* [Document section]

++++++++++

Muslim-Owned Jewish Deli To Host Muslim-Jewish Fundraising Dinner
There is a Jewish Deli in Brooklyn that closes for Ramadan. The reason is simple, if somewhat surprising: The owner of David’s Brisket House and Deli on Nostrand Avenue in Bedford-Stuyvesant is Riyadh Gazali, a Muslim of Yemini descent.
Next week, Gazali will host a dinner party at David’s along with Breaking Bread NYC, which describes itself as “a project from food tour guides and food lovers aimed at connecting communities through cuisine.” (“It’s always easier to understand the unfamiliar when you sit down and break bread together,” the description on Facebook says.)
The Muslim-Jewish Deli Dinner Party will raise money for the HIAS organization, which was founded in 1881 to assist Jews emigrating from Russia and Eastern Europe, and which helped resettle over 150,000 Jewish refugees after World War II. HIAS now helps place Muslim refugees.

++++++++++

* [Challenges]
a: Translate this sentence from the deli article into Spanish: "There is a Jewish Deli in Brooklyn that closes for Ramadan."
b: Copy the deli article word for word, starting at "Next week, Gazali" and going up to and including "place Muslim refugees.".

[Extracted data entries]
++++++++++

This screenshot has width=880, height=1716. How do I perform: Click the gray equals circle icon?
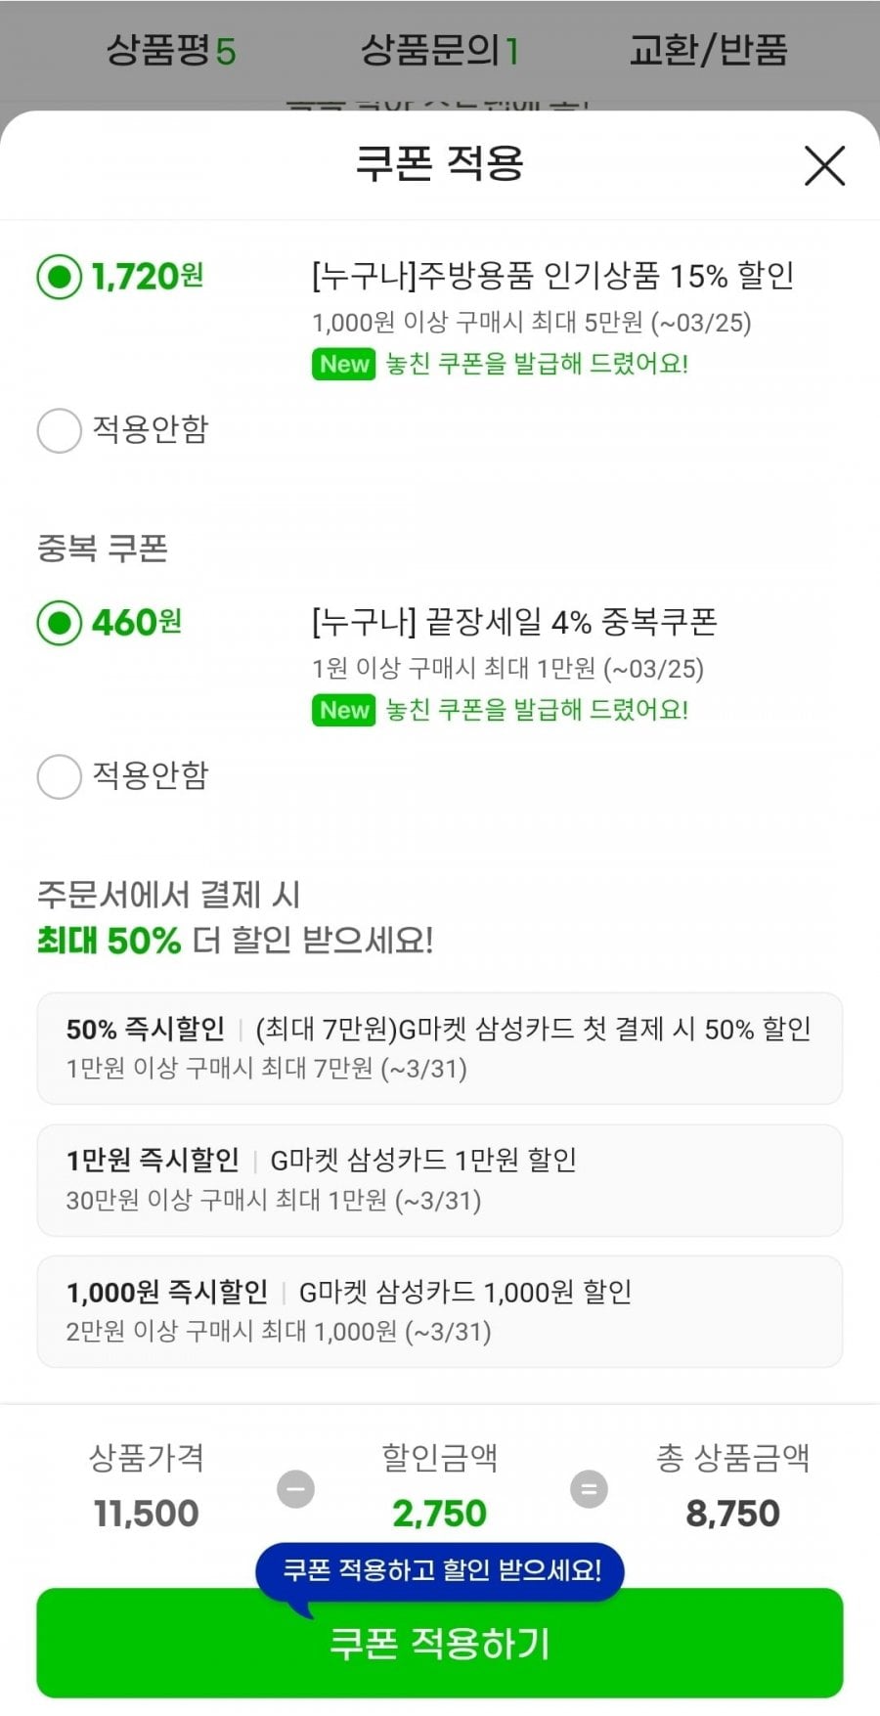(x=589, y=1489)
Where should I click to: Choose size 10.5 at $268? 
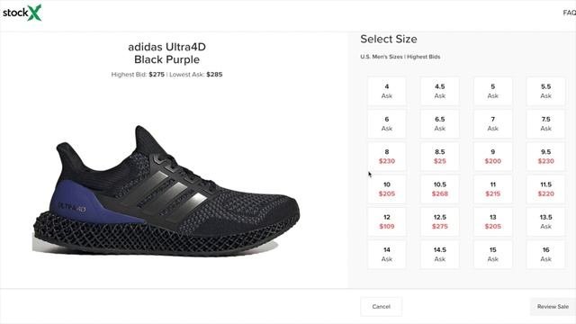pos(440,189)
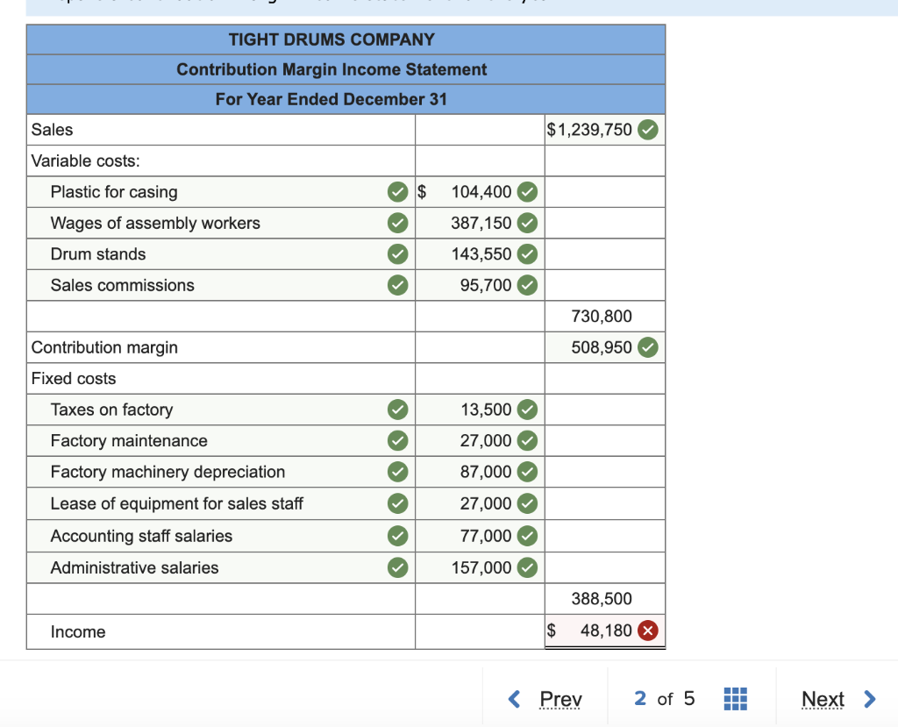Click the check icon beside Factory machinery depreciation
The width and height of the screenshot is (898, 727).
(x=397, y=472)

++++++++++

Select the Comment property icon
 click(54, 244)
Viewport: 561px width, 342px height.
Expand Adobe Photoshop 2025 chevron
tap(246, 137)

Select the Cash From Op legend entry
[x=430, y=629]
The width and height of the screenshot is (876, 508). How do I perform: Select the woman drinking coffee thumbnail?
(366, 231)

++++++++++

* [Completed exercise]
a: Hay una charcutería judía en Brooklyn que cierra durante el Ramadán.

b:
Next week, Gazali will host a dinner party at David’s along with Breaking Bread NYC, which describes itself as “a project from food tour guides and food lovers aimed at connecting communities through cuisine.” (“It’s always easier to understand the unfamiliar when you sit down and break bread together,” the description on Facebook says.)
The Muslim-Jewish Deli Dinner Party will raise money for the HIAS organization, which was founded in 1881 to assist Jews emigrating from Russia and Eastern Europe, and which helped resettle over 150,000 Jewish refugees after World War II. HIAS now helps place Muslim refugees.